Department of Computer Science at UH

University of Houston

Department of Computer Science

In Partial Fulfillment of the Requirements for the Degree of
Master of Science

Olga C. Avila-Montes

will defend her thesis titled

Segmentation of the Thoracic Aorta
in Non-contrast Cardiac CT Images

Abstract

Studies have shown that aortic calcification is associated with an increased risk of cardiovascular disease. In this work, a method for localization, centerline extraction and segmentation of the thoracic aorta in non-contrast cardiac computed tomography images, towards aortic calcification detection, is presented. A novel method to determine the location of a slice of interest (in this case, the right coronary artery ostium slice) within the volume is presented, by formulating it as a regression problem. The input variables for the regression are obtained from simple intensity features computed from a pyramid representation of the slice. The localization, centerline extraction, and segmentation of the aorta are formulated as optimal path detection problems.
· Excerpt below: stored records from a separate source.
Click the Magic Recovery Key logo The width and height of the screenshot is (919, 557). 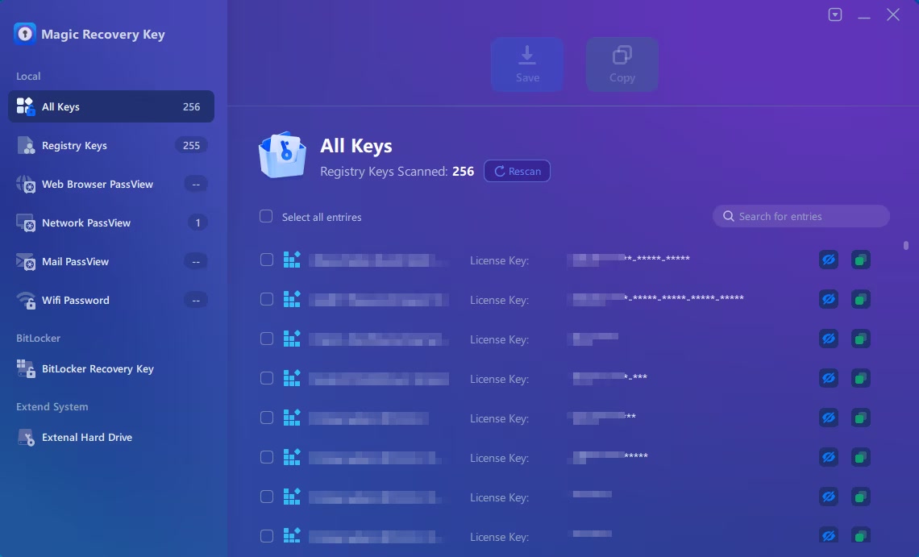[25, 34]
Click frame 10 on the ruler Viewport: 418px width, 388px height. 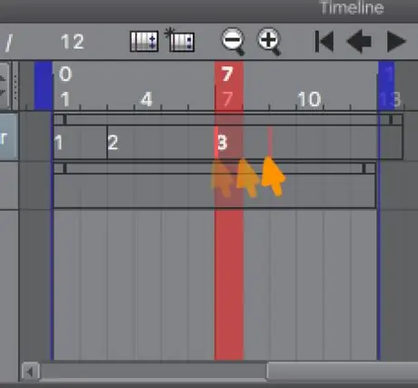[309, 99]
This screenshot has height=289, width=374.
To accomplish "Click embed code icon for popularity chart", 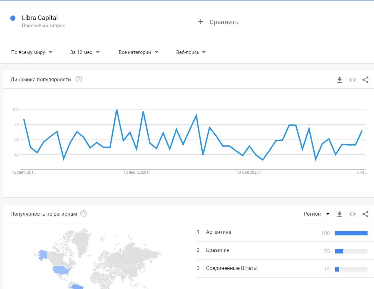I will [x=352, y=80].
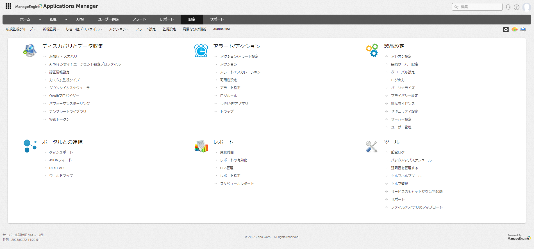The image size is (534, 249).
Task: Open the app launcher grid icon
Action: pyautogui.click(x=8, y=6)
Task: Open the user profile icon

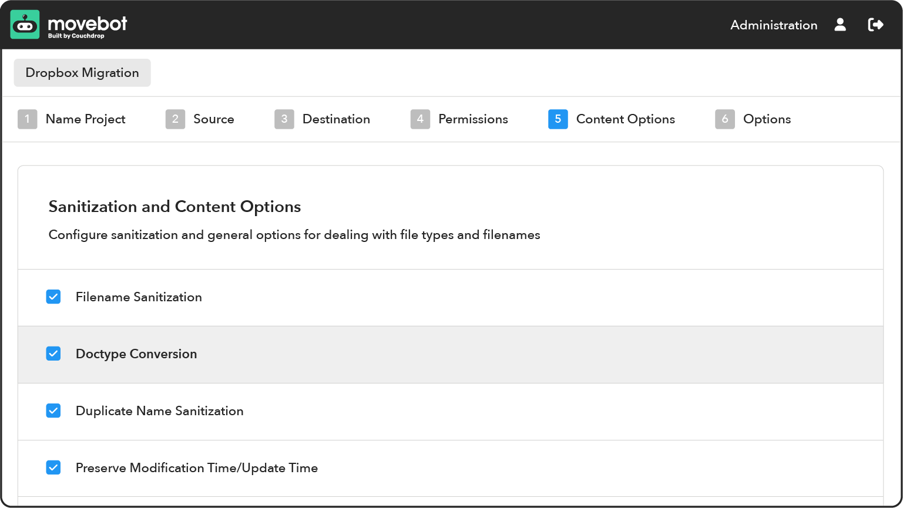Action: pyautogui.click(x=840, y=25)
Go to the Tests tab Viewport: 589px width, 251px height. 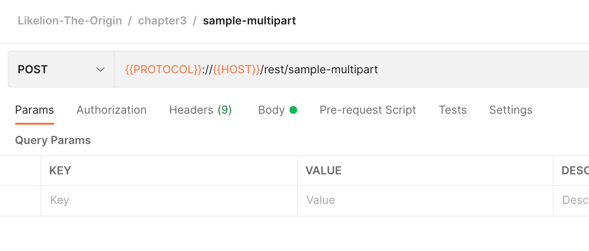[452, 110]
Dynamic programming is applied in the Hough space for localization of key centerpoints in the aorta which guide the centerline tracing using a fast marching-based minimal path extraction framework. The input volume is then resampled into a stack of 2D cross-sectional planes orthogonal to the obtained centerline. Dynamic programming is again applied for the segmentation of the aorta in the each slice of the resampled volume. A narrow band restricted, iterative segmentation method is proposed, that utilizes local entropy to characterize boundary features and allows deviation from non-circular shape to capture the varying shape of the aorta near its root. The obtained segmentation is finally mapped back to its original volume space. The performance of the proposed method was assessed on a dataset of 47 volumes and promising results were obtained.

Date: Thursday, July 28, 2011
Time: 8:30 AM
Place: 218-PGH
Faculty, students, and the general public are invited.